Disaster contingency plan: Responding to major incidents

The UK has been hit by three terrorist attacks in less than three months; the latest of which happened at London Bridge last weekend, where seven people were killed.

Three attackers wearing fake suicide bomb vests stormed London Bridge in a hired van before emerging with 12-inch knives and stabbing people in pubs and restaurants in the area. At least 48 injured people were taken to local hospitals and more than 80 medics were sent to the scene.

The attack came two weeks after a suicide bomber set off an explosion at an Ariana Grande concert at the Manchester Arena, killing 22 people and injuring 119 others.

That incident occurred two months after Khalid Masood drove a car at pedestrians on Westminster Bridge, killing four and injuring more than 50, before fatally stabbing a police officer at the gates to the Houses of Parliament.

The Government has published “Run Hide Tell” guidance for the public in the event of a firearms or weapon attack, which advises those feeling under threat to run to a place of safety, hide rather than confront, and to call the authorities as soon as is realistically possible.

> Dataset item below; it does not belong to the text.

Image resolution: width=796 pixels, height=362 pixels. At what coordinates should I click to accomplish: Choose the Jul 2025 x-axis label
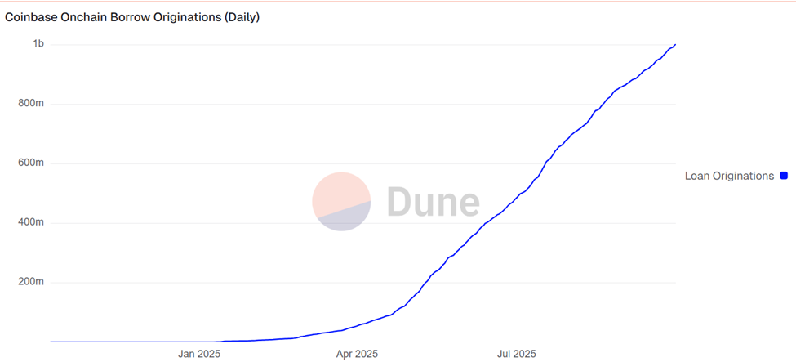click(516, 354)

There is also a Stay Safe Film, which provides information to the public on the steps they can take to keep themselves safe in the event of an attack.

For employers, terrorist attacks can throw up a number of issues: employees may have been directly or indirectly affected by the incident, or proximity to the terrorist event may cause major disruption to business.

While it is not possible to prescribe an action for every type of disruption, there are steps organisations can take support their response to incidents – whether they are as major as a terrorist attack or something less serious, such as a leak or a power cut.

Having a disaster contingency plan can help different functions in the business cope with any problems that arise.

Different levels of response

The type of response to a disaster will depend on the number of people affected and the scale and duration of disruption.

Organisations could use a scale to categorise an incident, ranging from low-level (an inconvenient incident that can be dealt with internally) to something that involves closing the business or one or more of its offices for some time.

At the more serious end of the scale, managers should work with a crisis management team to allocate any priority work to essential staff in a recovery centre. Other employees may be able to work from home or hot-desk at another office.

In the occasion of a severe incident such as a terrorist attack, where possible, a crisis management team should arrange for all critical data and other equipment or stock to be removed from the affected site and relocated. Staff should be kept informed of developments, with regular updates on the expected date of full recovery.

In the longer term, in the case of catastrophic events affecting many employees, organisations might consider holding a larger group meeting, crisis seminar or webinar.

This could provide practical information but also cover employees’ potential psychological reactions and provide staff with the opportunity to join a formal debriefing at a later stage.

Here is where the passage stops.